Arcabouço fiscal é aprovado pela Câmara e texto agora vai à sanção de Lula

 


Os deputados aprovaram nesta terça-feira 22 o texto-base do novo arcabouço fiscal, com 379 votos favoráveis e 64 votos contrários. Os destaques (sugestões de mudanças) foram rejeitados e o texto vai para a sanção do presidente Luiz Inácio Lula da Silva (PT)

A nova regra para controle das contas públicas substitui o atual teto de gastos, que está em vigor desde o governo Temer – e tem regras mais flexíveis, ao permitir que as despesas cresçam acima da inflação, desde que num ritmo inferior ao aumento de despesas.

O caminho da votação foi aberto após um acordo costurado pelas lideranças da Casa, em reunião na residência oficial do presidente da Câmara, Arthur Lira (PP-AL). O relator, deputado Claudio Cajado (PP-BA), retirou do texto a permissão incluída pelos senadores para que o governo pudesse prever as chamadas despesas condicionadas no Orçamento de 2024 – que dependem de aprovação de crédito adicional pelo Legislativo para serem executadas.

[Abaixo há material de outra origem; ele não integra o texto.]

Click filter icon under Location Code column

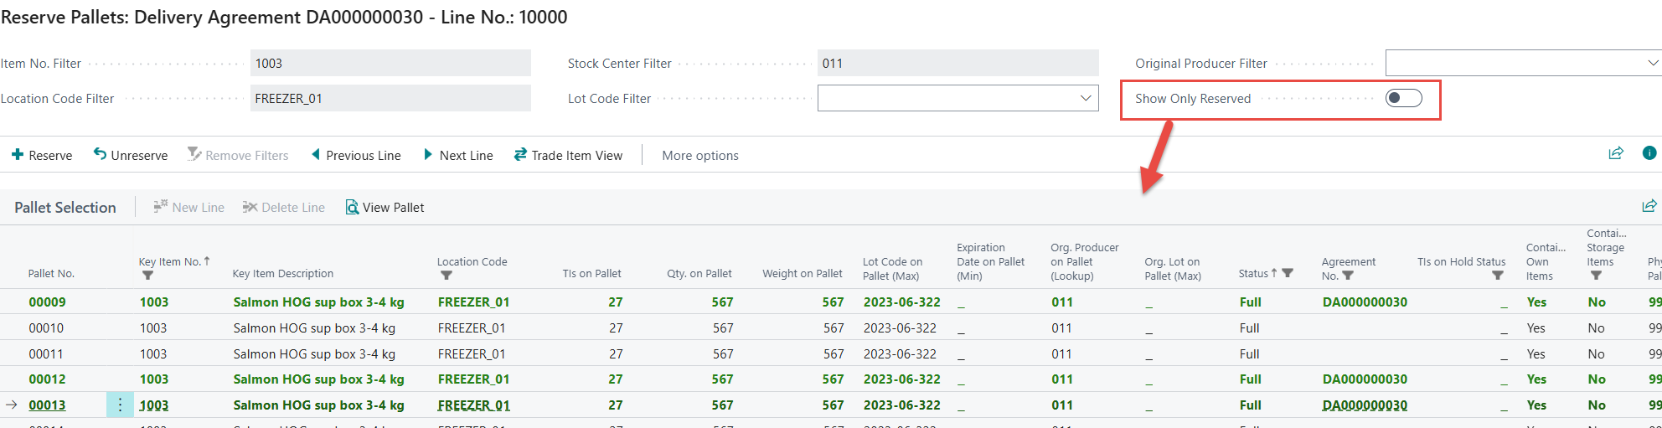point(446,276)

Após um acordo entre as lideranças da Casa, os deputados mantiveram fora do limite de gastos da nova regra os recursos do Fundo de Manutenção e Desenvolvimento da Educação Básica (Fundeb) e do Fundo Constitucional do Distrito Federal (FCDF) – mudanças essas que haviam sido feitas no Senado Federal.

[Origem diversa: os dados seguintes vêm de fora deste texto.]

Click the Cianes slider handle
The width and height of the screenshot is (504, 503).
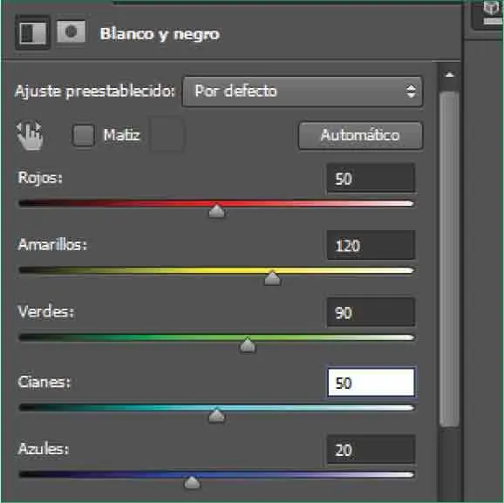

O novo arcabouço fiscal foi enviado pelo Ministério da Fazenda Fazenda ao Congresso em abril e aprovado pela Câmara em maio. O Senado aprovou o texto em junho, mas com alterações – o que fez o projeto voltar para nova análise dos deputados.

O texto prevê que os gastos só poderão crescer em até 70% do aumento das receitas, dentro do intervalo de 0,6% a 2,5% acima da inflação. Isso significa que as despesas sempre crescerão menos do que as receitas, a fim de controlar a trajetória da dívida pública.